Customer agrees to defend, indemnify and hold IBM harmless from and against
all claims, whether based in contract, tort (including, without limitation,
negligence), or otherwise for any losses, expenses, damages and liabilities
which may arise out of Customer's use, distribution or sale of Products,
except those caused solely by Product defects in materials or workmanship as
warranted under Section 13 (Limited Warranty), or to the extent caused by the
negligence or intentional wrongful acts of IBM. IBM shall tender to Customer
the defense of any claim made against IBM hereunder and Customer shall defend
same with counsel subject to the prior approval of IBM.
11. INTELLECTUAL PROPERTY RIGHTS: IBM shall own any physical masks made by
IBM using data provided by Customer. IBM will use tangible GDS II (or any
other file format as agreed to by the parties) data received from Customer or
generated exclusively for Customer hereunder, and any masks made from such
data, only to manufacture Products for sale to Customer. IBM will perform an
incoming inspection on masks. Thereafter IBM, at its expense, will be
responsible for replacing masks that exhibit defects solely as a result of
manufacturing processes. Subject to section 7 of this Agreement, IBM will
expedite the manufacture of wafers to replace the defective wafers that were
manufactured using such masks. Upon written request from Customer, IBM will
promptly destroy masks for Products and provide Customer with a written
certification to document that the destruction has occurred.
[*] CERTAIN INFORMATION IN THIS EXHIBIT HAS BEEN OMITTED AND FILED SEPARATELY
WITH THE COMMISSION. CONFIDENTIAL TREATMENT HAS BEEN REQUESTED WITH RESPECT
TO THE OMITTED PORTIONS.
September 4, 1997
The purchase, receipt or possession of Products from or through IBM carries
no license or immunity, express or implied, under any patent of IBM covering
the combination of such Products with other products purchased from others or
the use of any such combination, or under any patent or other intellectual
property right of any third party relating to such Products or their
combinations with any other products.
Neither this Agreement, nor the sale of Products hereunder, shall be deemed
to give either party any right to use the other party's trademarks or any of
the other party's trade names without specific, prior written consent.

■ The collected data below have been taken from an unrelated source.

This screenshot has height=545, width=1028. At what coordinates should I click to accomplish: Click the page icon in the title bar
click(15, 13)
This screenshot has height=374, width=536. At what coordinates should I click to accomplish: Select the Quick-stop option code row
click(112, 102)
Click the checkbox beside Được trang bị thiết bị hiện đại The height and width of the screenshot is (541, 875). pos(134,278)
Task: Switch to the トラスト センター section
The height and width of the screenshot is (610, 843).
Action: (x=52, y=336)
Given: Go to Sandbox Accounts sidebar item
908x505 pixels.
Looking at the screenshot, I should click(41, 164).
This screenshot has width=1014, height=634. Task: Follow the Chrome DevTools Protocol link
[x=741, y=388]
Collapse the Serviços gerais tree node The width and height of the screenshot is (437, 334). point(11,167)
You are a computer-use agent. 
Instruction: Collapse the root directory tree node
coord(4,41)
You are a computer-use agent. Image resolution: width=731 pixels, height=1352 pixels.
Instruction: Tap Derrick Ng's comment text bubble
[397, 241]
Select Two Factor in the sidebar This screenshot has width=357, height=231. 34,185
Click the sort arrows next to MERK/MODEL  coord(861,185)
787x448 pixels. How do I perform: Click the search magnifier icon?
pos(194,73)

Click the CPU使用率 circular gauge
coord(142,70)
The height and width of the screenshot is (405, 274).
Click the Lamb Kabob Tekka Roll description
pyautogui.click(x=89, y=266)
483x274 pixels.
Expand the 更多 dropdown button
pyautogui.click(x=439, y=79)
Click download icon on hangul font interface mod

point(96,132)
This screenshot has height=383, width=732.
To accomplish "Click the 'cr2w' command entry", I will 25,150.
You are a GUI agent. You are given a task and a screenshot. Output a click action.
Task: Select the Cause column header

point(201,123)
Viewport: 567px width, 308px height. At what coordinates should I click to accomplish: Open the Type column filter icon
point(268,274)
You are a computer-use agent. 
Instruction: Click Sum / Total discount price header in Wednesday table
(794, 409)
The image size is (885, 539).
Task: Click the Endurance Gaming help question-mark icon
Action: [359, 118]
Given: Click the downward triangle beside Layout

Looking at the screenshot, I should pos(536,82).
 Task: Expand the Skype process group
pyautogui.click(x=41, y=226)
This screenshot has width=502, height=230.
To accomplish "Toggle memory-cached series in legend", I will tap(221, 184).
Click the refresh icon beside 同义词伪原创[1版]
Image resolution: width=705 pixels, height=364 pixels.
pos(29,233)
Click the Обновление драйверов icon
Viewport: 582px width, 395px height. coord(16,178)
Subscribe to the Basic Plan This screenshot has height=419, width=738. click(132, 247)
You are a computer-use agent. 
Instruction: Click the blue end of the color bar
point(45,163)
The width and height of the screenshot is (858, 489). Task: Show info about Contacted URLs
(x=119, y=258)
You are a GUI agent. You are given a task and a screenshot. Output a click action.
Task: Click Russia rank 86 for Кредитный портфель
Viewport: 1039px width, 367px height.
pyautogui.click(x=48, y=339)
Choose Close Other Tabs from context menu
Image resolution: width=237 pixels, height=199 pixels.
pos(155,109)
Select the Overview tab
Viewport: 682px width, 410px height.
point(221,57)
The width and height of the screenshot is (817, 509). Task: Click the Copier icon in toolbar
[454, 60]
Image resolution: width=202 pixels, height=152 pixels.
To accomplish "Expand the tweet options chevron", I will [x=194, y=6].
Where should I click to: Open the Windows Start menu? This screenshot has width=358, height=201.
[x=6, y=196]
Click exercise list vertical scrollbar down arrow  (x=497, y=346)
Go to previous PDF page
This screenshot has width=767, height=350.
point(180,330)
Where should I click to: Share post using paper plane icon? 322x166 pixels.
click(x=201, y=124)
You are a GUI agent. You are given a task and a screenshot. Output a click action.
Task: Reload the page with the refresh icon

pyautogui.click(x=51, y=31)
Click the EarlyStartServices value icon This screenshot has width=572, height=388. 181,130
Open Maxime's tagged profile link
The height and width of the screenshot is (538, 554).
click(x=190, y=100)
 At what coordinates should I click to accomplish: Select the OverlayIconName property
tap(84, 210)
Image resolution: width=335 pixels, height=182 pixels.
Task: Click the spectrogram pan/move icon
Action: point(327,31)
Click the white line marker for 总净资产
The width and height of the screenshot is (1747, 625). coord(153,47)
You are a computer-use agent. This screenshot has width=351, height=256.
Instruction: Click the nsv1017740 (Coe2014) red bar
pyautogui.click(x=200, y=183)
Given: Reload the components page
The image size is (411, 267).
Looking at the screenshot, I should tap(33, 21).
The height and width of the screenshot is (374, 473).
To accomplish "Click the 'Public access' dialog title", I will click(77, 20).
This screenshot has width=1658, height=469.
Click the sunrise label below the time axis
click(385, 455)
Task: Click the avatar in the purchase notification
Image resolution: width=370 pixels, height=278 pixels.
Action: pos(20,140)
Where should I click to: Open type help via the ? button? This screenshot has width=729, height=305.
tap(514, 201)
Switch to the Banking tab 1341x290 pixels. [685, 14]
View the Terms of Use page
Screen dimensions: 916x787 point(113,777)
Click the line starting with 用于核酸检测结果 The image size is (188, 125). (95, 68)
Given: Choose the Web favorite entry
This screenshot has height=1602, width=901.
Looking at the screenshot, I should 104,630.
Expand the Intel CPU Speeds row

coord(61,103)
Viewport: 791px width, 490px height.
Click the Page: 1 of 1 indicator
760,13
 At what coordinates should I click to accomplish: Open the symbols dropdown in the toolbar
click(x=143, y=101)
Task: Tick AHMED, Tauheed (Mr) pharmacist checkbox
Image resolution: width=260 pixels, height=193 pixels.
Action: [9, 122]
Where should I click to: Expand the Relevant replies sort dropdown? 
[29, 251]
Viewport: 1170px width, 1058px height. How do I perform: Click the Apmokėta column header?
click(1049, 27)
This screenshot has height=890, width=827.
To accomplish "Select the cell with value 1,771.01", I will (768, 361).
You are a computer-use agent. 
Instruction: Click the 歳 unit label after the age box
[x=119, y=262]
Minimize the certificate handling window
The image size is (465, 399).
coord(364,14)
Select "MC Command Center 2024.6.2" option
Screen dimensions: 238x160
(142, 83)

12. INTELLECTUAL PROPERTY INDEMNIFICATION: IBM shall indemnify Customer
from and against any damages finally settled or awarded by a court of
competent jurisdiction resulting from any direct infringement of any patents
or copyrights of a third party in any country in which IBM sells
semiconductor products, arising as a result of any of IBM's manufacturing
process, equipment or testing, that is not specifically required by
Customer's designs, specifications or instructions. IBM shall defend at its
own expense, including reasonable attorney's fees, any suit brought against
Customer alleging such infringement. In the event that Customer becomes
enjoined from using Product in its inventory due to such infringement, IBM at
its option and expense, will secure for Customer the right to continue to use
and market the Product, or modify or replace the Product with a
non-infringing product. If IBM determines that neither of the foregoing
alternatives is reasonably available, Customer may return the Product in
Customer's inventory to IBM for a credit equal to the price paid for units of
Product affected. IBM shall have no obligation regarding any claim based upon
modification of the Product by Customer or its customers. Customer shall
indemnify IBM from and against any damages finally settled or awarded by a
court of competent jurisdiction resulting from any direct infringement of any
patents or copyrights of a third party in any country where Customer uses or
distributes the Product, arising as a result of IBM's compliance with any of
Customer's design, specifications, instructions or modifications of the
Product by Customer and shall defend at its own expense, including reasonable
attorney's fees, any suit brought against IBM alleging any such infringement.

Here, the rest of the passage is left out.